→ **WHAT THE EXERCISE ASKS**
Every line from the one containing "Rank Math WordPress SEO Plugin (386, 100)" to the end of the records below should be returned exactly; pictures are to be dropped.

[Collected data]
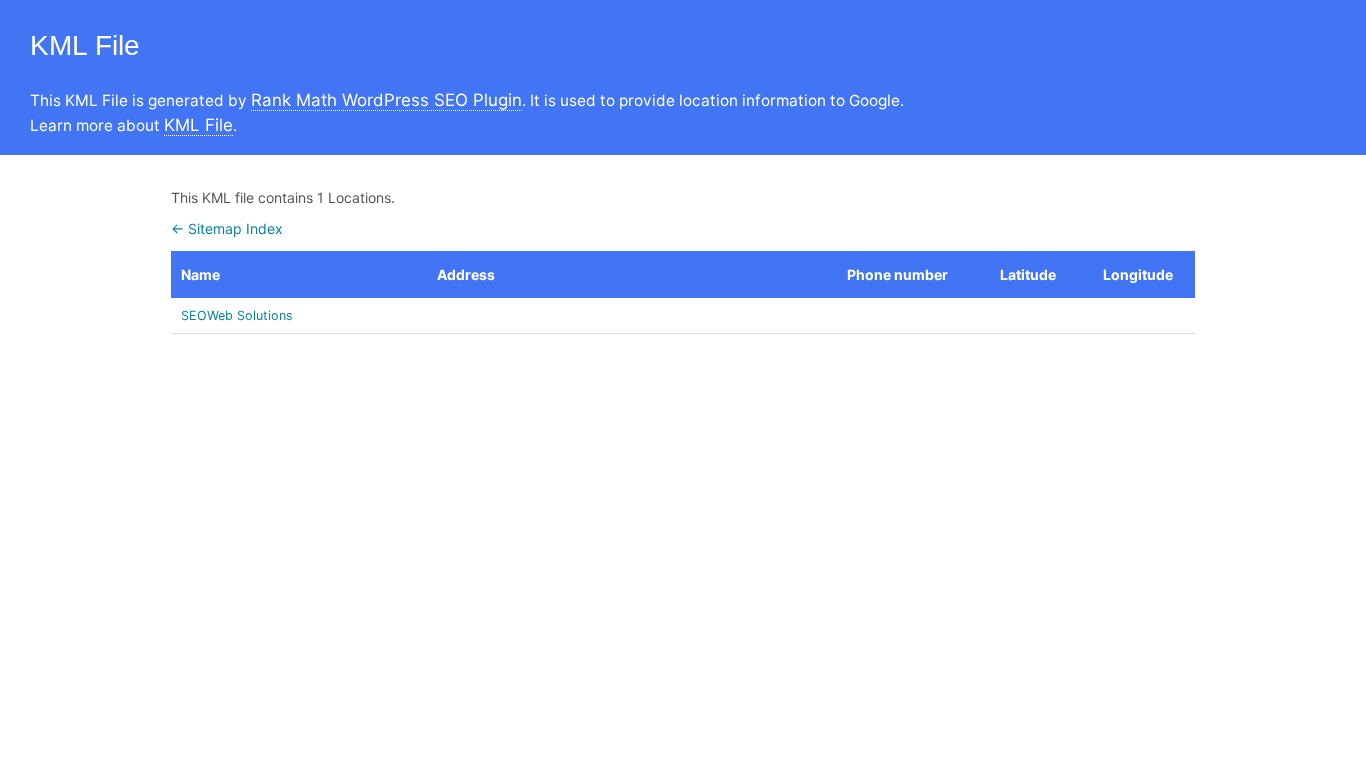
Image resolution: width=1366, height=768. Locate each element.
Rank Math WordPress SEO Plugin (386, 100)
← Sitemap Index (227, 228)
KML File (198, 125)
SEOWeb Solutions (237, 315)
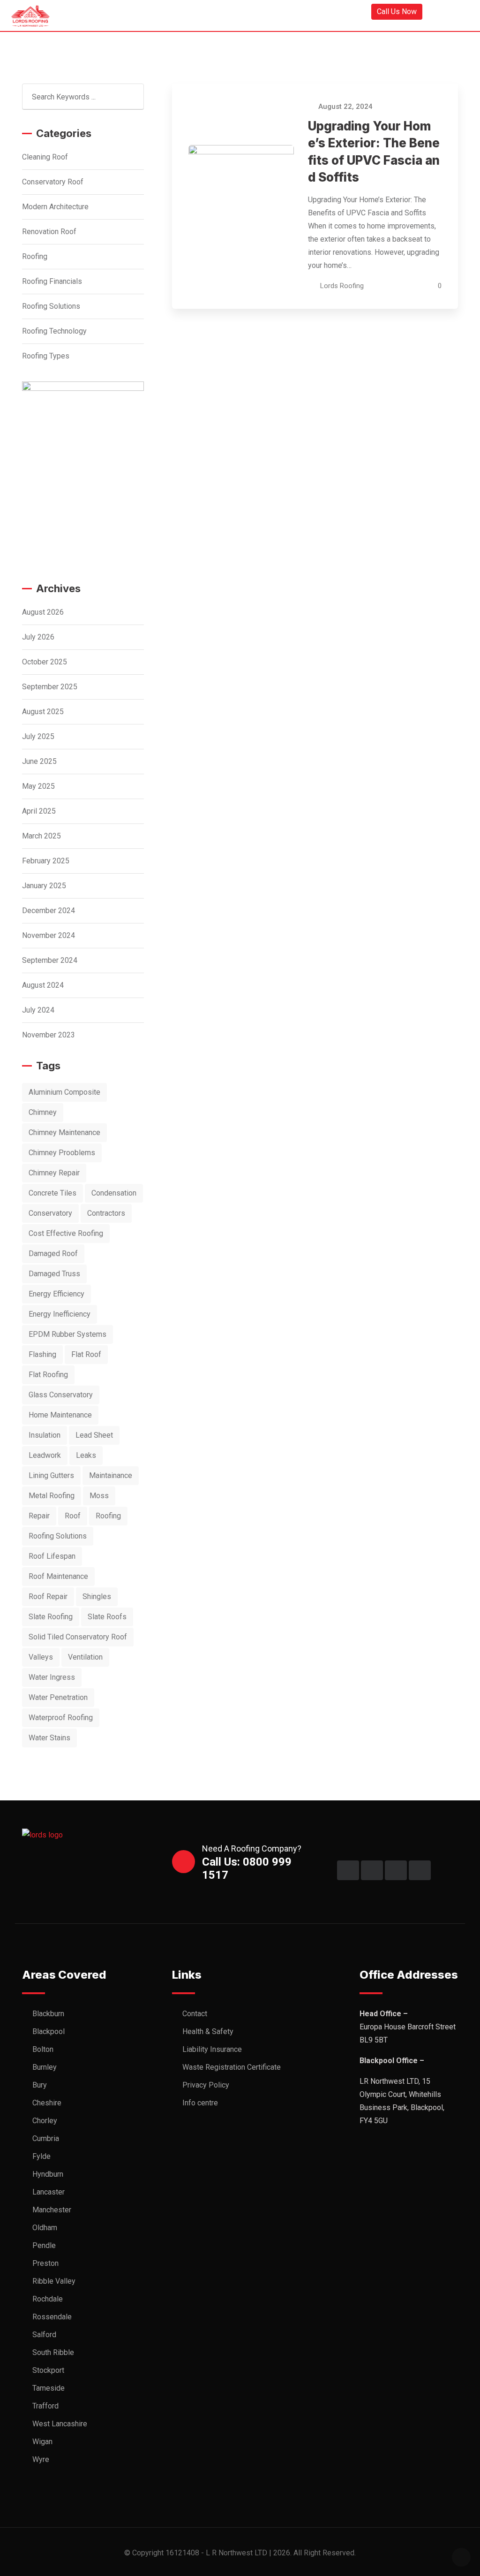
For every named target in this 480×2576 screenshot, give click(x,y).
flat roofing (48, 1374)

→ **WRITTEN SOLUTION**
Rank Math WordPress SEO Plugin (386, 100)
← Sitemap Index (227, 228)
KML File (198, 125)
SEOWeb Solutions (237, 315)
For every named target in this 480×2576 screenshot, give click(x,y).
flat roofing (48, 1374)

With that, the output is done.